Regulators have prepared for new lending regulations, despite the rise of Australian housing borrowing

Regulators have prepared for new lending regulations, despite the rise of Australian housing borrowi ...

  • Summary
  • Aug housing credit +6.2% y/y, fastest since Feb 2018 with more than 6.2 percent of its average income since Jan 2018
  • The rise of house price and loan outpacing incomes oversold income.
  • Regulators are expected to tighten macroprudential rules in the upcoming months due to severe regulatory restrictions.

SYDNEY, Sept 30, Australian home lending in August increased at its fastest annual rate since early 2018 as buyers borrowed even more to get into a red-hot market, preying on tougher regulations from regulators concerned about rising financial stability.

On Thursday, outstanding home loans from the Reserve Bank of Australia (RBA) figures showed outstanding loans rose 0.6 percent in August, from July, boosting annual growth to 6.2%. That was the most significant annual rise since February 2018 and the same year as it was a year ago.

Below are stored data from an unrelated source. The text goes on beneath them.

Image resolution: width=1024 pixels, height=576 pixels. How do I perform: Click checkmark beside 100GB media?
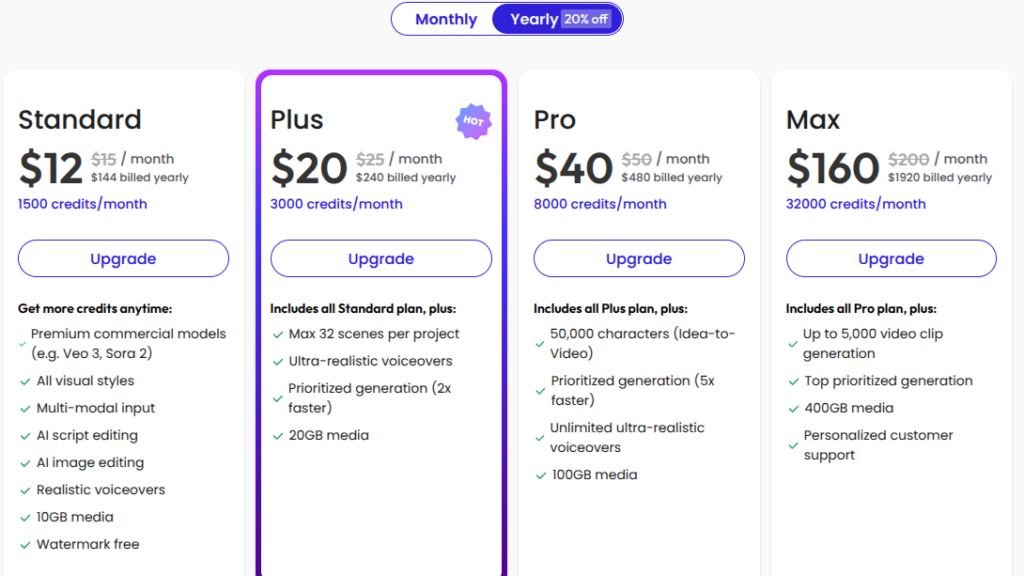[540, 475]
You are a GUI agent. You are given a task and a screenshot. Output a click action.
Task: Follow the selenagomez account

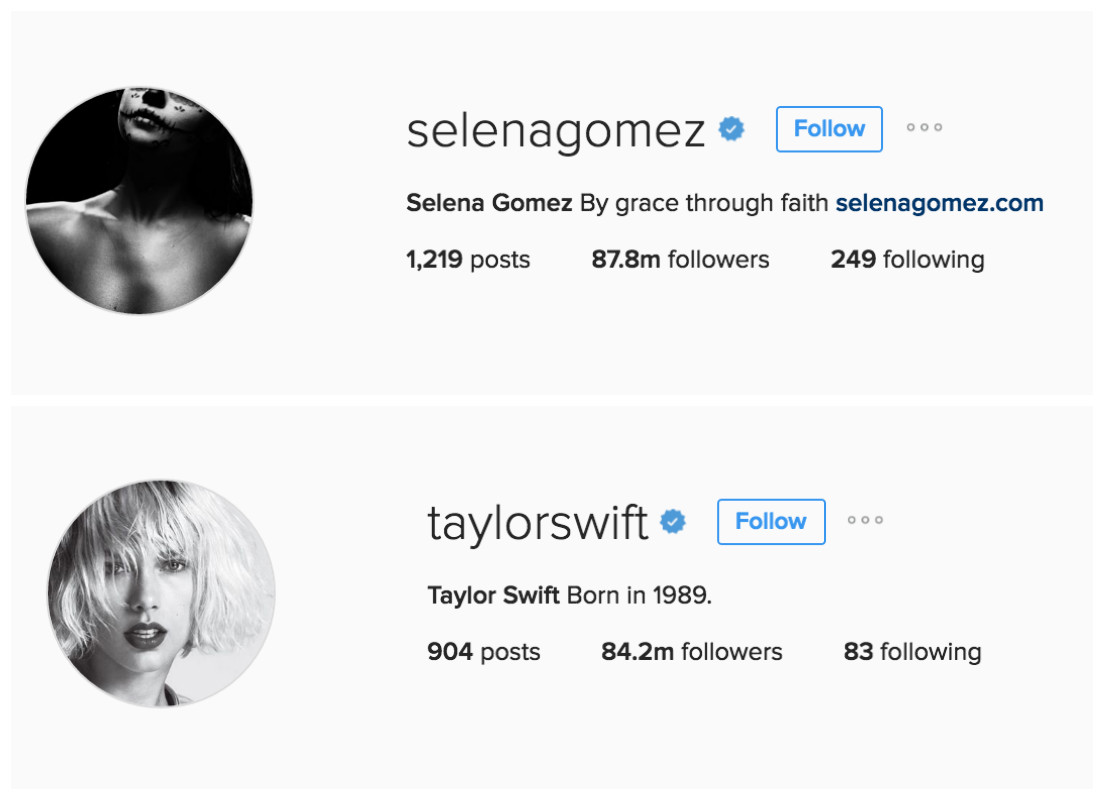click(829, 129)
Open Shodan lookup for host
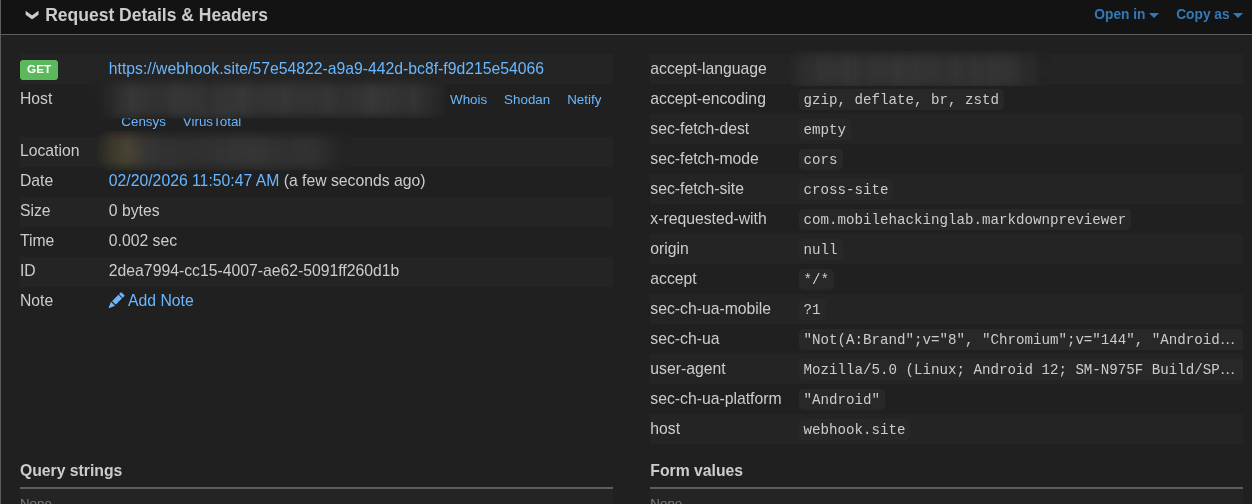Image resolution: width=1252 pixels, height=504 pixels. tap(526, 99)
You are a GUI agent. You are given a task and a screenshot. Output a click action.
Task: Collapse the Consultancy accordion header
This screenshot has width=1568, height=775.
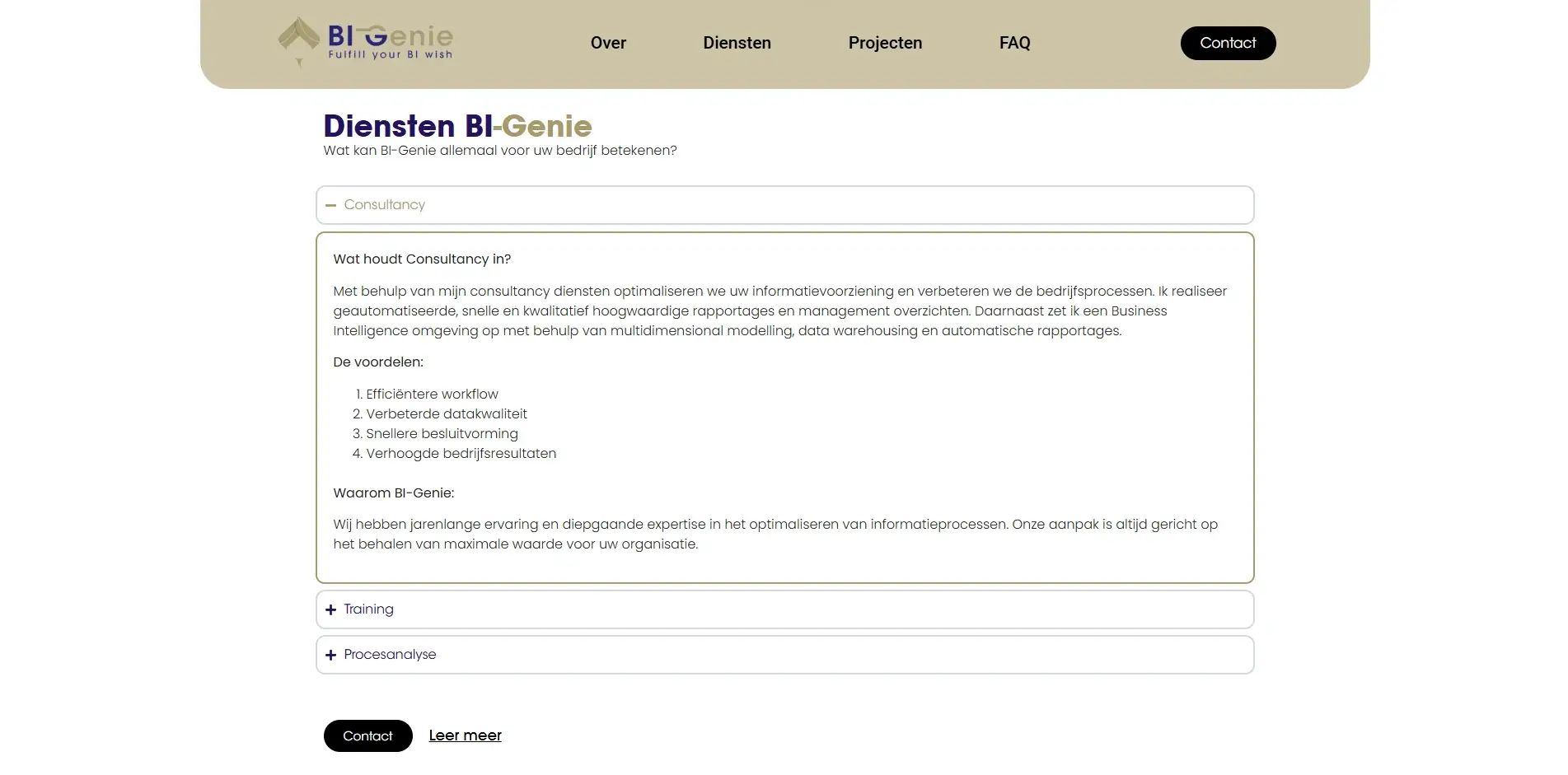tap(784, 205)
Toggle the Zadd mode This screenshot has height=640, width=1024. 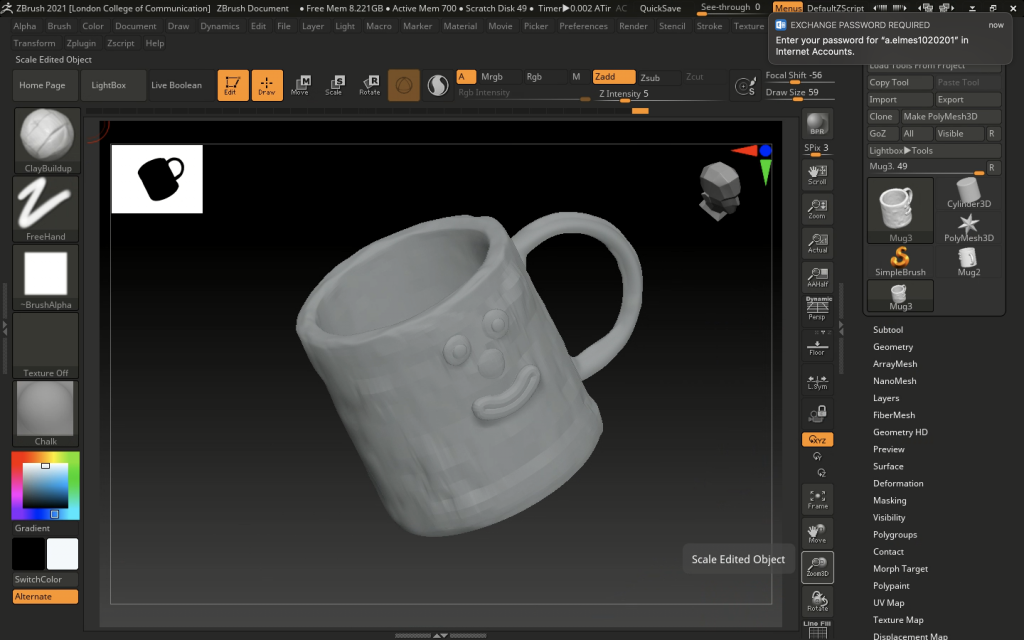[x=613, y=77]
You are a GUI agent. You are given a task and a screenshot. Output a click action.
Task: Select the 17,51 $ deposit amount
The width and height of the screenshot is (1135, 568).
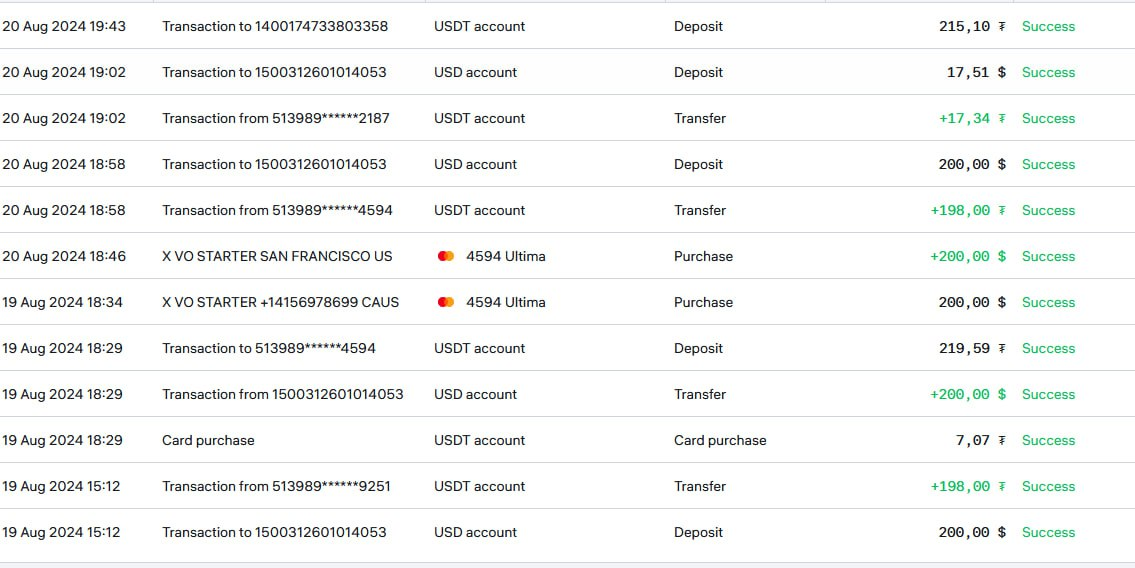pyautogui.click(x=976, y=72)
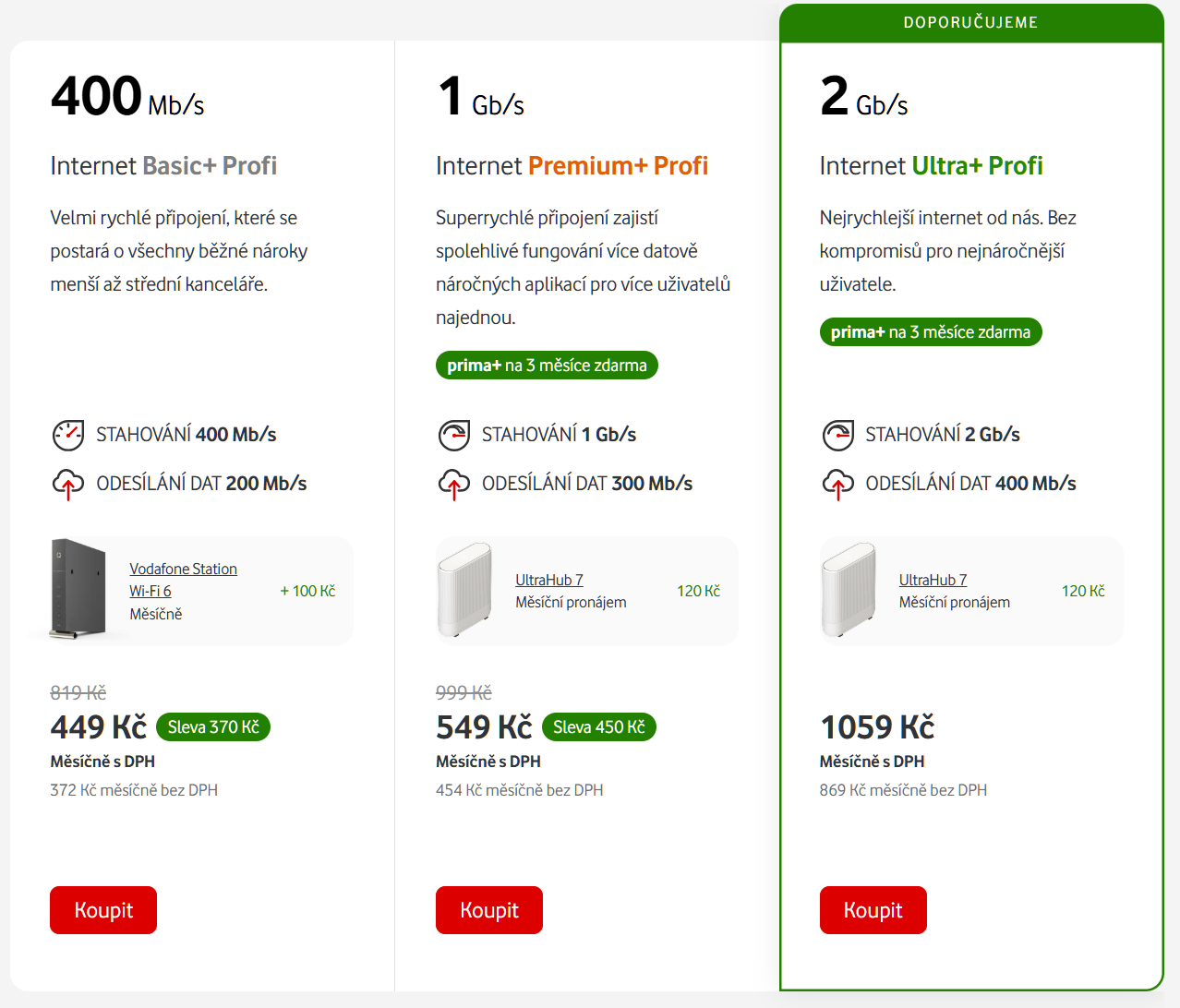Viewport: 1180px width, 1008px height.
Task: Click the Sleva 370 Kč discount badge
Action: coord(213,727)
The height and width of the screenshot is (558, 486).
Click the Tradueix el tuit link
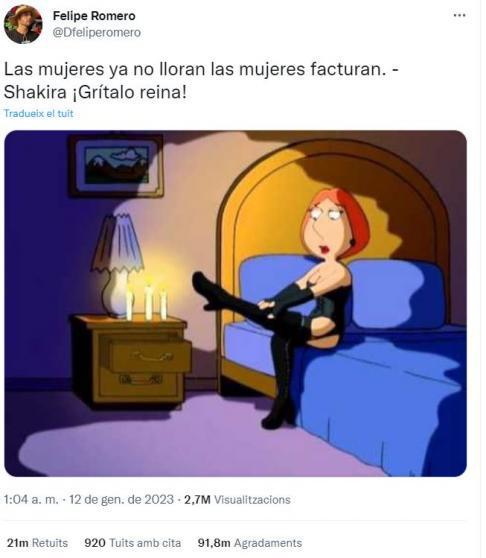(38, 114)
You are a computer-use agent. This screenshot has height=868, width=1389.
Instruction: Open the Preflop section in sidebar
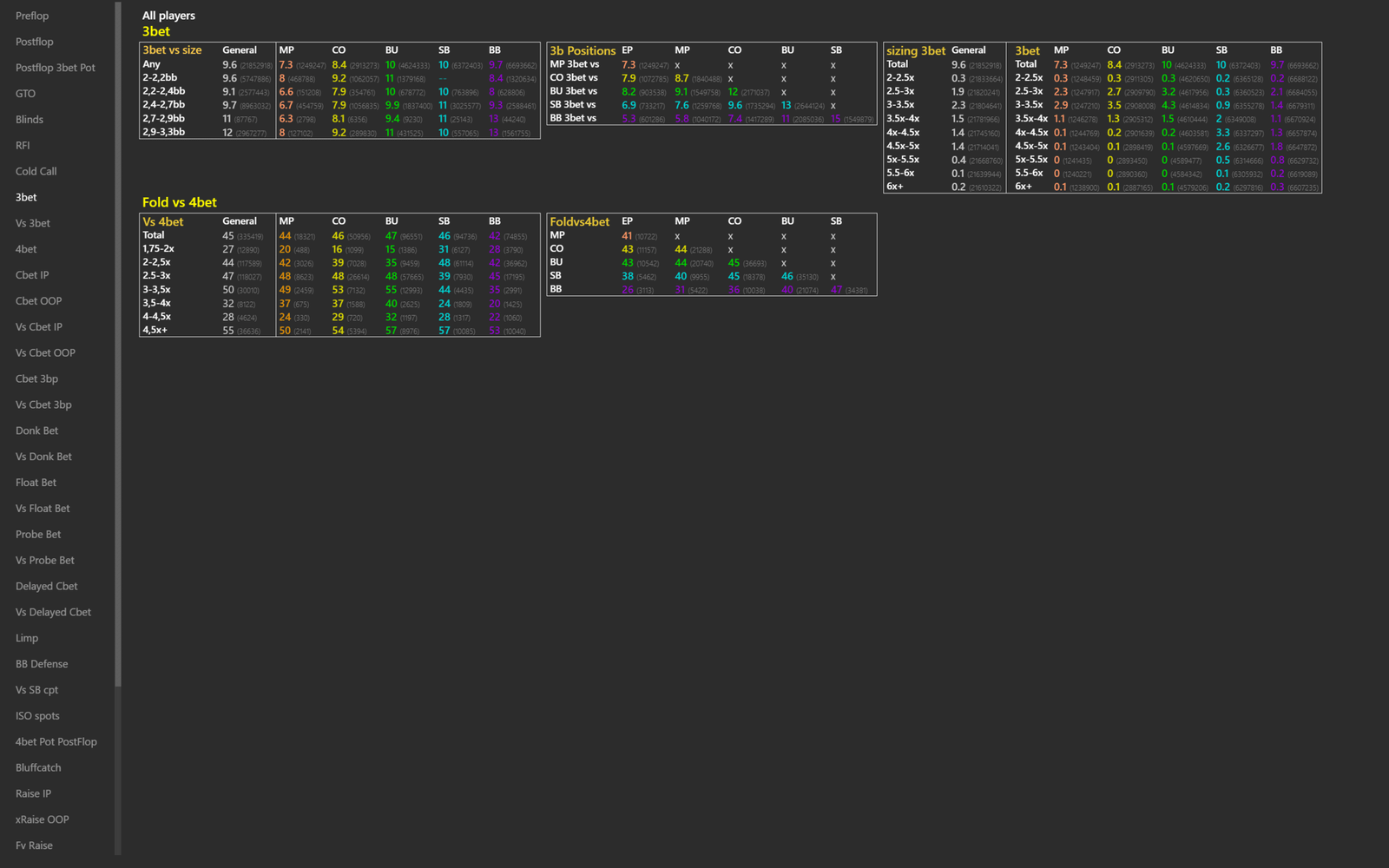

Read more about record-low mortgage rates, which have fueled the rise in debt, increasing house prices. read more

According to property consultant CoreLogic, the annual price rise climbed an eye-watering 18.4% in August, which was the fastest rate since July 1989 and a gain of A$1,990 ($1,444) per week for the median property.

With prices rising significantly faster than incomes, policy makers are concerned that borrowers are taking on ever-larger amounts of debt, leaving them vulnerable to an economic downturn.

The annual growth in new home loans increased to 68% in July, and lending for investment properties almost doubled from a year ago, reassigning alarm bells among regulators.

Even the IMF and the OECD have stepped in, recommending a tightening of macroprudential measures to combat the worst market excesses. read more

The Australian Prudential Regulation Authority (APRA) on Wednesday stated it will publish an information paper on macroprudent policy in the next few months, alerting banks that a tightening was imminent.

Serviceability and interest rate buffers, debt to income ratios and limits on loan to value ratio's were recently revealed by Michelle Bullock, the head of financial stability of the Reserve Bank of Australia.

The central bank has unintentionally rejected calls to hike interest rates to cool the housing market, arguing that house prices were not a target of monetary policy, and any hike would only slow the economy and put people out of jobs.

"As the economy's weakness and uncertainty hangs over the rest of the world, increasing interest rates is not possible, and crashing the market to obtain more affordable housing will assist no one," says Shane Oliver, head of economics at AMP Capital.

He noted that macroprudential policies had worked before to halt the market, albeit they were a short-term solution for tampering requiring longer-lasting solutions.

These included facilitating the establishment of new homes and tax reforms that favored housing speculation, albeit these often face big political difficulties.